- Written problem -
Reproduce the material below word for word, starting at the line that contains "The image size is (1189, 2576)." and continuing through the end of the material.

## start Raw records

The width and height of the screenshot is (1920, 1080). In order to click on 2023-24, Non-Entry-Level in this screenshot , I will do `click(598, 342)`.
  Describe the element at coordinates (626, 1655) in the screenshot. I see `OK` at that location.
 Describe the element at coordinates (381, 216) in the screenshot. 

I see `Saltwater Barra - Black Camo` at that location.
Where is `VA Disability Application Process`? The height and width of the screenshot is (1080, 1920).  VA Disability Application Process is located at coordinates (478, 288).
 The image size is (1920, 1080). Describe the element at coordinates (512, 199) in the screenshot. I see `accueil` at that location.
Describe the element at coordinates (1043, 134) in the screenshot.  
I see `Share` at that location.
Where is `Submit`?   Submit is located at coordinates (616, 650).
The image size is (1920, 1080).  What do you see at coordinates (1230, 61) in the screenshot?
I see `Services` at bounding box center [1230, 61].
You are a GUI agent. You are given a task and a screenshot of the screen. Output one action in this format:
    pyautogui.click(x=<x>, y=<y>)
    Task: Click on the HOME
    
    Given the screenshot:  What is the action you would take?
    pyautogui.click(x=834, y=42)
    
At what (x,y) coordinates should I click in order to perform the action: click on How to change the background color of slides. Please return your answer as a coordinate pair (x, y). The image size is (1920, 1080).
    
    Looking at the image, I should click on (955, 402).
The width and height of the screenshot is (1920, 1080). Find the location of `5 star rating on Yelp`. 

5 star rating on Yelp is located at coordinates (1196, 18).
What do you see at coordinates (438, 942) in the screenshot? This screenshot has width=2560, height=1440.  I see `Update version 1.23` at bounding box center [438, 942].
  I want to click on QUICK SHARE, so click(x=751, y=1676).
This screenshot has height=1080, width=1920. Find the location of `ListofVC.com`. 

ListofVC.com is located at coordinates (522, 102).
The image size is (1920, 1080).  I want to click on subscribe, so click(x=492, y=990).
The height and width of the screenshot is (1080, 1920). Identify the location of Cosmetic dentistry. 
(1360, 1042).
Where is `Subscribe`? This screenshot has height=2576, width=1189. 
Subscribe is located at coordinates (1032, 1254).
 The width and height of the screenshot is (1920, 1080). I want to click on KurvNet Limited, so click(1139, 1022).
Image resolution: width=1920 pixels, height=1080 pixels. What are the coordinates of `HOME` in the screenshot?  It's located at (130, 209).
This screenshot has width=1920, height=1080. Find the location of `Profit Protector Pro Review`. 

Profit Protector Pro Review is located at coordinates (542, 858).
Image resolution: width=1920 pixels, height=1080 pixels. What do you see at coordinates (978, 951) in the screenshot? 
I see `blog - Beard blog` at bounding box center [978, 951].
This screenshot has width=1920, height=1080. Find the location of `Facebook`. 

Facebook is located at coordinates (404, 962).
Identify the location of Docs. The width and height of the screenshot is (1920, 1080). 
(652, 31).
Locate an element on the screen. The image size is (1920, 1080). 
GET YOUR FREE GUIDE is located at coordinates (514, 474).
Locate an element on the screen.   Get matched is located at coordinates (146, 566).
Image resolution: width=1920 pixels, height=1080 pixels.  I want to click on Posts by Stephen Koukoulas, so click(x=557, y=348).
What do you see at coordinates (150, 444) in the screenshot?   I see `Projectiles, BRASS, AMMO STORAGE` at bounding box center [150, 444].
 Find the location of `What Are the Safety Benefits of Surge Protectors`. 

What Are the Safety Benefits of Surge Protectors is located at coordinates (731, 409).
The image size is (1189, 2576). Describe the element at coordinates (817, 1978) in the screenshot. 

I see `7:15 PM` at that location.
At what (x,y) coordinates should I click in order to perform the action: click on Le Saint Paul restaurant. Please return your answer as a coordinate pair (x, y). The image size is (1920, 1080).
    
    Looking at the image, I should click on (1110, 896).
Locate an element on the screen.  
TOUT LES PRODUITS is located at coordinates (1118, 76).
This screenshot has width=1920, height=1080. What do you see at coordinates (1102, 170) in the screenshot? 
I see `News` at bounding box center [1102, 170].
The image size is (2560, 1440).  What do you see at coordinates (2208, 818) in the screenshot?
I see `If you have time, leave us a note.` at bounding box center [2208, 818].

## end Raw records

- Exercise answer -
The image size is (1189, 2576). Describe the element at coordinates (817, 1978) in the screenshot. 

I see `7:15 PM` at that location.
At what (x,y) coordinates should I click in order to perform the action: click on Le Saint Paul restaurant. Please return your answer as a coordinate pair (x, y). The image size is (1920, 1080).
    
    Looking at the image, I should click on (1110, 896).
Locate an element on the screen.  
TOUT LES PRODUITS is located at coordinates (1118, 76).
This screenshot has width=1920, height=1080. What do you see at coordinates (1102, 170) in the screenshot? 
I see `News` at bounding box center [1102, 170].
The image size is (2560, 1440).  What do you see at coordinates (2208, 818) in the screenshot?
I see `If you have time, leave us a note.` at bounding box center [2208, 818].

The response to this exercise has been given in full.